Since this is a holiday weekend, when family gatherings abound, I organized a family-style Friday Food Fight. No, not that kind of fight (there was no hurling of buns). We just tasted them family-style — first, with my Registry Tampa Bay office family, then via the family of RTB office manager Audrey CampBell, who filed their reviews from home, and finally with my husband, the hot cross bun aficionado. I adjusted the format accordingly, to capture the tasters’ comments as they happened.
At the office
After each of us had been given a sampling plate, with one bun from Publix and one from A Friend Who Bakes, the discussion began.
Tom duPont, publisher and CEO: “Which is the smaller one with the very white icing?”
That was the Publix version. As the photos show, the two styles of bun were markedly different. The bakery’s was made in the more traditional style (flour paste to make the crosses, I believe, instead of icing) and the Publix buns, smaller and shinier, used thin strips of icing to make the cross.
Molly duPont, Sales Manager (tasting the Publix bun): “I like it, it’s sweet.”
Tom (on A Friend Who Bakes): “It doesn’t have as much fruit as the Publix.”
The Publix buns were in fact like little fruitcakes, with bits of cherries, pineapple and raisins. A Friend Who Bakes used only raisins (which again is more traditional, though in the UK they would more likely have been currants).
David (trying to eat the cross on the bakery version): “That’s not very good, is it?”

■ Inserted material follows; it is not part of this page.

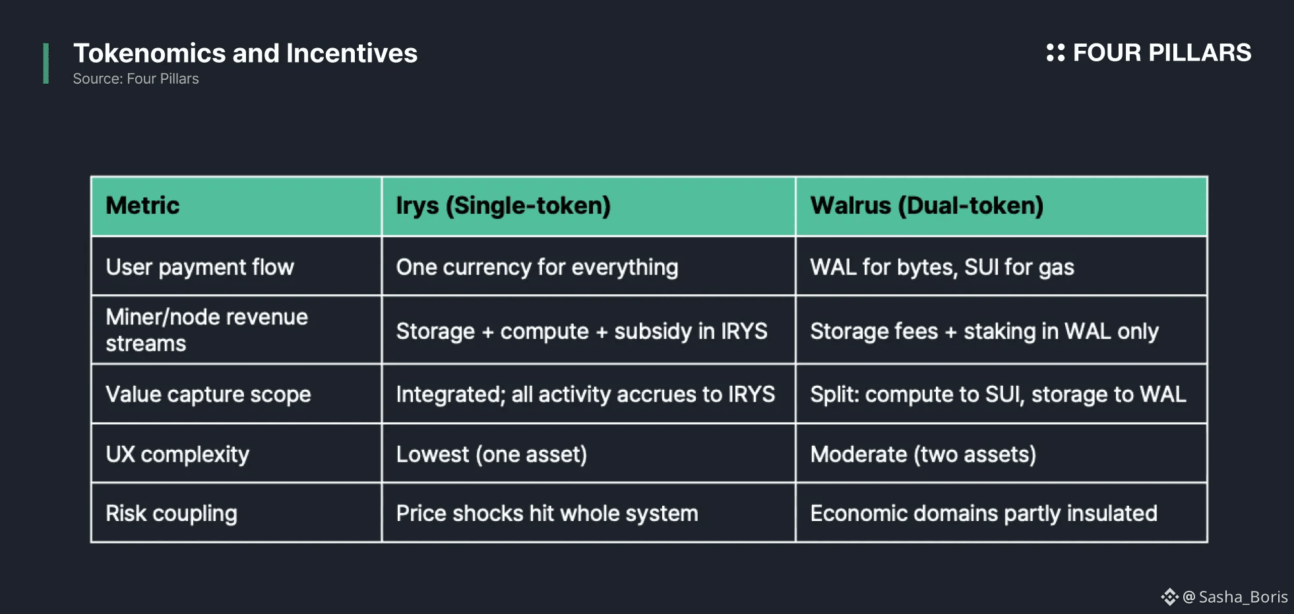Click the "UX complexity" row label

Tradition may have played a role, but the flour-paste cross had a plasticky consistency and peeled off in pieces (perhaps you’re supposed to remove it?).
Molly on the bun from A Friend Who Bakes: “It’s more savory, has more of a spice taste. If you were having a traditional Easter meal with ham and green bean casserole, the bakery one would work.”

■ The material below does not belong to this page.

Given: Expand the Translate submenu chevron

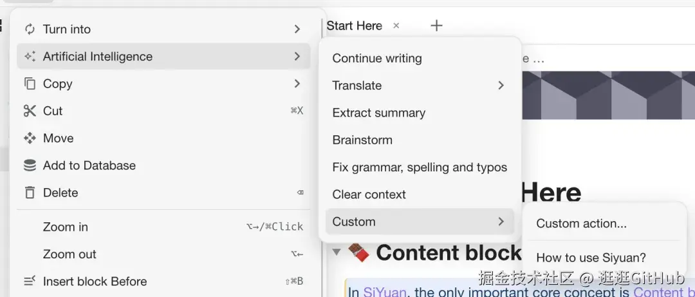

Audrey (who didn’t think she’d ever had a hot cross bun before): “The bakery [version] is more appealing because it doesn’t have as much in it. It has a fall flavor — allspice or maybe nutmeg.” Though she found the bakery version “just a bit drier” than the Publix, she concluded, “Overall I’d pick the bakery.”
The final group verdict was summed up by Tom:
“The Publix one is breakfast, the bakery one is dinner.”
At the CampBells
“My family had the same remarks. Publix was sweeter and good for brunch. The other one was dry but good, and would be better after a meal with coffee.”

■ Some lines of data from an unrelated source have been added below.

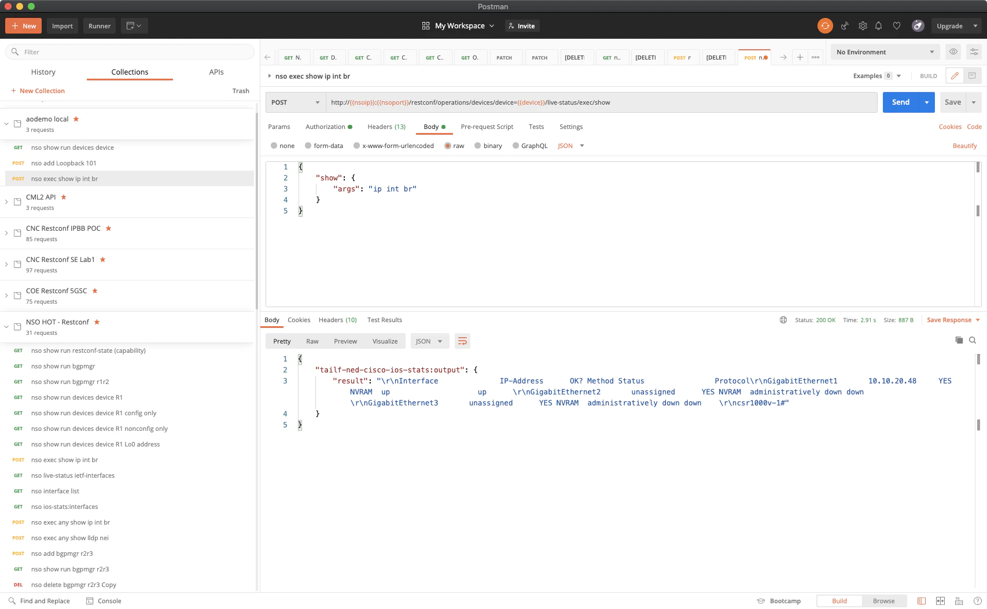Click the environment quick look eye icon

coord(953,51)
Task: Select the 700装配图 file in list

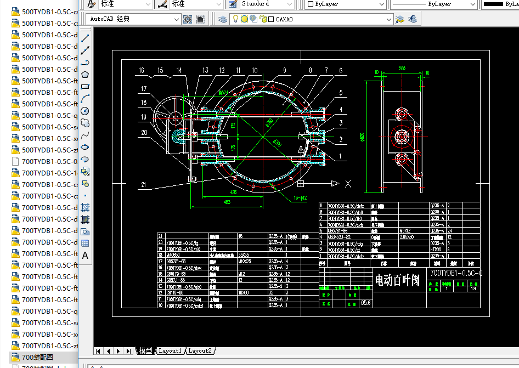Action: click(x=37, y=358)

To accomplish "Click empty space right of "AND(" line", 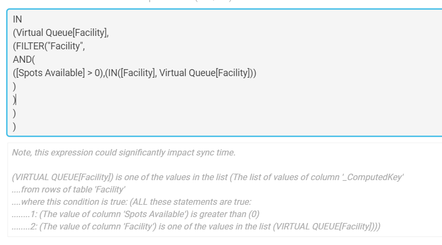I will [x=225, y=60].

And the winner of this Good Friday Food Fight is:
It’s a draw.
Both buns had something to recommend them; both were a bit disappointing. The Publix brand was sweet and moist and yes, a nice breakfast treat, but its list of ingredients — along with wheat flour and fruits – was a roll call of chemicals (sodium benzoate as a preservative, titanium dioxide for the color of the vanilla icing, etc.). While A Friend Who Bakes’ whatever-it-was cross didn’t pass muster, the bun overall had a more subtle taste, with spicy afternotes that lingered pleasantly — with the natural, homemade quality of something from the kitchen of, well, a friend who bakes.
As for the recommendation of my husband, the hot cross bun fan, he summed it up this way:
“Get your hot cross buns at Fresh Market.”